THE RUMOR among activists is that the Columbia River Crossing (CRC) is on its last legs. Conversations about the controversial $3.6 billion I-5 bridge to Vancouver have recently taken on a sort of gleeful death watch air, the email messages rife with Death Star references and metaphors involving broken steamrollers.

But the giddiness among environmentalists and smart growth advocates is not thanks to a new protest or an especially effective sign-waving event. It's because of the suits.

Over the past month, uppity-ups in the Oregon and Washington governments have released reports with some damning thoughts on the CRC's finances.

Forget criticisms over the amount the project has so far spent on consultants and planning staff (ahem: $60,000 a day), we're talking about fundamental math problems.

Here's the short version of the freeway expansion's finances: Oregon's state treasurer noted in July that the project's estimate for the amount it can reap from bridge tolls is way off. By Treasurer Ted Wheeler's analysis, the toll proceeds are overly optimistic by 15 to 25 percent, leaving the project $468-598 million short.

The problem is that the traffic projections the big bridge is working with are based on a 2002 employment forecast from Metro. Clearly, times have changed since 2002—you may have noticed something in the news about an economic collapse?—so the employment numbers are way out of date.

Potentially, the project could get a federal grant to cover that shortfall, but it's not a guarantee. A stable funding plan would be a nice touch for a project that's going to cost state coffers at least $450 million.

So with toll money on shaky ground, securing $850 million in federal money is even more crucial for the project. And that federal money is dependent on Clark County residents voting to increase a sales tax that will generate $3 million for the light rail link on the bridge.

Clark County. Tax increase. Light rail. Good luck with that one. These are the people who referred to the MAX as the "crime train" when TriMet tried to connect it to Vancouver.

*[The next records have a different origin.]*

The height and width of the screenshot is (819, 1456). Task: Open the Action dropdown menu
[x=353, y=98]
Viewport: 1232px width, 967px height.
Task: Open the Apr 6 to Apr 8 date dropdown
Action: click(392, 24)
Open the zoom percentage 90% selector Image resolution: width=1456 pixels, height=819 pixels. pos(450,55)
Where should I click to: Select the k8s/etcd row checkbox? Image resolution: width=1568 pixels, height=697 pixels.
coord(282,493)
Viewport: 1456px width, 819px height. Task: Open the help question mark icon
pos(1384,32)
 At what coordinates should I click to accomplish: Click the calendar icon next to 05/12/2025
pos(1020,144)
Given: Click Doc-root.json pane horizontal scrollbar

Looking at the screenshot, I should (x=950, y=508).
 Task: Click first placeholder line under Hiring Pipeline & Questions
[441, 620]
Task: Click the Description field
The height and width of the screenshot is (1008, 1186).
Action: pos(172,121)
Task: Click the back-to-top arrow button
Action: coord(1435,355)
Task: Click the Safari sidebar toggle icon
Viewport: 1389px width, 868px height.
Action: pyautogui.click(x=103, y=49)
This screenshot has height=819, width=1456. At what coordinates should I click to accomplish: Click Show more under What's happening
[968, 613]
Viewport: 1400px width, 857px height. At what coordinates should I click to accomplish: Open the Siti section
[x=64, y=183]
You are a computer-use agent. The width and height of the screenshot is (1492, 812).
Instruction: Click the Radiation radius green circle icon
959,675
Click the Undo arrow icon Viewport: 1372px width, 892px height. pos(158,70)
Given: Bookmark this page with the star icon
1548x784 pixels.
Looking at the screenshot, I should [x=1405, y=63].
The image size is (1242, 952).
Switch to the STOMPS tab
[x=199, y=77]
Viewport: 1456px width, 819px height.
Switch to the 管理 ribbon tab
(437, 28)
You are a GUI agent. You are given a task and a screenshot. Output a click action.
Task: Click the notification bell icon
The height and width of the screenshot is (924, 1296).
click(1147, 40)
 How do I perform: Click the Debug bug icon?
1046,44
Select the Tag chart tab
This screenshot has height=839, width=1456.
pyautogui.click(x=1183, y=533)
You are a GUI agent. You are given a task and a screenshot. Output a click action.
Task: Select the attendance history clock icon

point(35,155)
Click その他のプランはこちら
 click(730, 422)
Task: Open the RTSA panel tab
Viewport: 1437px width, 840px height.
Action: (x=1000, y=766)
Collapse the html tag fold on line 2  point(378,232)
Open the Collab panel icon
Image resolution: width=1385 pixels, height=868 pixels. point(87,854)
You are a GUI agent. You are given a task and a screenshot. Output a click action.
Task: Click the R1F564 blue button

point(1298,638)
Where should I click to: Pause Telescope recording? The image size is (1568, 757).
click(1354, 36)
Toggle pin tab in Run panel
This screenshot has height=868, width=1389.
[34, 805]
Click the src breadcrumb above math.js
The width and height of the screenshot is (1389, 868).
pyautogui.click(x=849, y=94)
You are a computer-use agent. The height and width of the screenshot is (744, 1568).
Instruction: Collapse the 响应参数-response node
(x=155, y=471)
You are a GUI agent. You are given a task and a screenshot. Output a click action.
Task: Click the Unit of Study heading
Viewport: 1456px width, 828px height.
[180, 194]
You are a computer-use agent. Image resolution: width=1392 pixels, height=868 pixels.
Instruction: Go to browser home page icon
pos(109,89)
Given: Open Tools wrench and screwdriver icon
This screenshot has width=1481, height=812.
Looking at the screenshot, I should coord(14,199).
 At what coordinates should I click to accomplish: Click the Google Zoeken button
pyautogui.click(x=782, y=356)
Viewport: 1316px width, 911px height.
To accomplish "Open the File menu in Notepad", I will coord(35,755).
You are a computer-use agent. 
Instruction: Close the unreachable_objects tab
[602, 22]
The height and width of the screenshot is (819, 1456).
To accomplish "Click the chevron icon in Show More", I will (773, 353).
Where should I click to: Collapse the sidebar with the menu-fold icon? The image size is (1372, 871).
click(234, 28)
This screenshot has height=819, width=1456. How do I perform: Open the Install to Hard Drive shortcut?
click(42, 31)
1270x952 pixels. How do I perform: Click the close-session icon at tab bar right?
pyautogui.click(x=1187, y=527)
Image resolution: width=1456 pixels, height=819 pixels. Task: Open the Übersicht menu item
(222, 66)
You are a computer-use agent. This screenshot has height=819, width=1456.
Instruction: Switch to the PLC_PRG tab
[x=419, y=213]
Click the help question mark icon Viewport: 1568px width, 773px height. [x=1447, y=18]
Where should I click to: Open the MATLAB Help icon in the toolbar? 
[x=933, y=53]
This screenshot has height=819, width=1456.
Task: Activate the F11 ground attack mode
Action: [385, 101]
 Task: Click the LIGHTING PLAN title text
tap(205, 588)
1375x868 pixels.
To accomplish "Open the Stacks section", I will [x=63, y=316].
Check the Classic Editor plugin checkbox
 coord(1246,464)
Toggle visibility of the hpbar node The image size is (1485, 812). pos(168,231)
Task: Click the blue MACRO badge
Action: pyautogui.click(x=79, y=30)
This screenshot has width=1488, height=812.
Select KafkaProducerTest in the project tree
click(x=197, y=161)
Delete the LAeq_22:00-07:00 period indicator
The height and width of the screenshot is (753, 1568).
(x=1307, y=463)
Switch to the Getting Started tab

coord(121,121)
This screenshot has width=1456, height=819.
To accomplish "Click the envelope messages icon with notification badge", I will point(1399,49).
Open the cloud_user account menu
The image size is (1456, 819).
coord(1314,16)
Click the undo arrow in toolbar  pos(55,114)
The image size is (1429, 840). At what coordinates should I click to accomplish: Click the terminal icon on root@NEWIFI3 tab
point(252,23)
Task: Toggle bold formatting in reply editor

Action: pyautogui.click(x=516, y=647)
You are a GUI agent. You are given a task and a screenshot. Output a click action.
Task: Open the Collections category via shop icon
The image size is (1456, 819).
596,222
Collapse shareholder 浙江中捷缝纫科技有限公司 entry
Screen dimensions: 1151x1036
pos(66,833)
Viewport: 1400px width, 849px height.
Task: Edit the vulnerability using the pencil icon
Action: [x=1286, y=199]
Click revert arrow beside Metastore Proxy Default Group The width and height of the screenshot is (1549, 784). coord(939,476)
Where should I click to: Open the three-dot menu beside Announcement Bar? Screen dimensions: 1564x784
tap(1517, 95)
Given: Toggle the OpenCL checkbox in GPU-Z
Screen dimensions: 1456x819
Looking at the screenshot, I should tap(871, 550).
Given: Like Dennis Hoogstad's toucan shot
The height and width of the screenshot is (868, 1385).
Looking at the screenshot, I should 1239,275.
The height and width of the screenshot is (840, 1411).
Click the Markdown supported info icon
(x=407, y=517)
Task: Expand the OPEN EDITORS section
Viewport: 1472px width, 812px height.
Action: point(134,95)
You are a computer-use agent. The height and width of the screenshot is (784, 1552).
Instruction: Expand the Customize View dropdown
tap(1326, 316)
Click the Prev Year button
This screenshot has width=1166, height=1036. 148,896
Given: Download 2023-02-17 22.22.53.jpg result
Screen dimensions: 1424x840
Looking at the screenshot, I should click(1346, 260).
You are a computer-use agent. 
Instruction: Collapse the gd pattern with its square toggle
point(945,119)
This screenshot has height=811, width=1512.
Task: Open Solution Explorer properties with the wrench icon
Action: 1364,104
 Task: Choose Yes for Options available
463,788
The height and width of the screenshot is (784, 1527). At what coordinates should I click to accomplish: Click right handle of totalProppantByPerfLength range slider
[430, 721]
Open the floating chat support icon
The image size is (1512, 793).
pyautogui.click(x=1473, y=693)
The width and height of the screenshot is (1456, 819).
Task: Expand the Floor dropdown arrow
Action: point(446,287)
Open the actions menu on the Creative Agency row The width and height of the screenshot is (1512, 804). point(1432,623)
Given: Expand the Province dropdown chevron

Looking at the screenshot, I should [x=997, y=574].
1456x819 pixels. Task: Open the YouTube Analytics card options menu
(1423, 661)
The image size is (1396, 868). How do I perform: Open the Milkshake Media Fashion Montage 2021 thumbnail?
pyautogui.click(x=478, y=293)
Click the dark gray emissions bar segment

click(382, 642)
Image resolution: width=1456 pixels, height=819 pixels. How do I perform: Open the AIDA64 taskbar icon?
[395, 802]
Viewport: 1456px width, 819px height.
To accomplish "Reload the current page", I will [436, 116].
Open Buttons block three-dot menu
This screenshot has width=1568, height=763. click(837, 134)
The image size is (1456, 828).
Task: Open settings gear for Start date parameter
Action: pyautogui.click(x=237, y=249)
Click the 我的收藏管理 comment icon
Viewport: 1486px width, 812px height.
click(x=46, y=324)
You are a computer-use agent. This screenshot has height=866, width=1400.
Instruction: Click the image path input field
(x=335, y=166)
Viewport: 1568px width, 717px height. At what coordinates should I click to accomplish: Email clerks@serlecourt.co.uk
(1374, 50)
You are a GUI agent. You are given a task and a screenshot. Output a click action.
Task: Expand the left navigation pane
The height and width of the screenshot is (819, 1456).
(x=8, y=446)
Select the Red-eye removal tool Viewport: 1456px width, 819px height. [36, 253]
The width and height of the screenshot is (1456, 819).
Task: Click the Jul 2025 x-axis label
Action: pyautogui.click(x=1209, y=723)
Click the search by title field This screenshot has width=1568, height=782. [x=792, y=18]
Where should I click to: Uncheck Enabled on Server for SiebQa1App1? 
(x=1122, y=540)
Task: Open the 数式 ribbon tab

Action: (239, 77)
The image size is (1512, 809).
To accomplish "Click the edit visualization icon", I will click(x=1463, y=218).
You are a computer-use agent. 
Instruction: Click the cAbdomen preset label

In many ways, the reports grant legitimacy to the criticisms raised by economist Joe Cortright, who has for two years been a one-man band banging on about the CRC's money problems (though he's had the backing soundtrack of activists shouting, "OMG CRC WTF!"). Of course, Cortright is happy to see some official voices chiming in on the financial flaws.

"The wheels are falling off financially," says Cortright. See what I mean about the metaphors?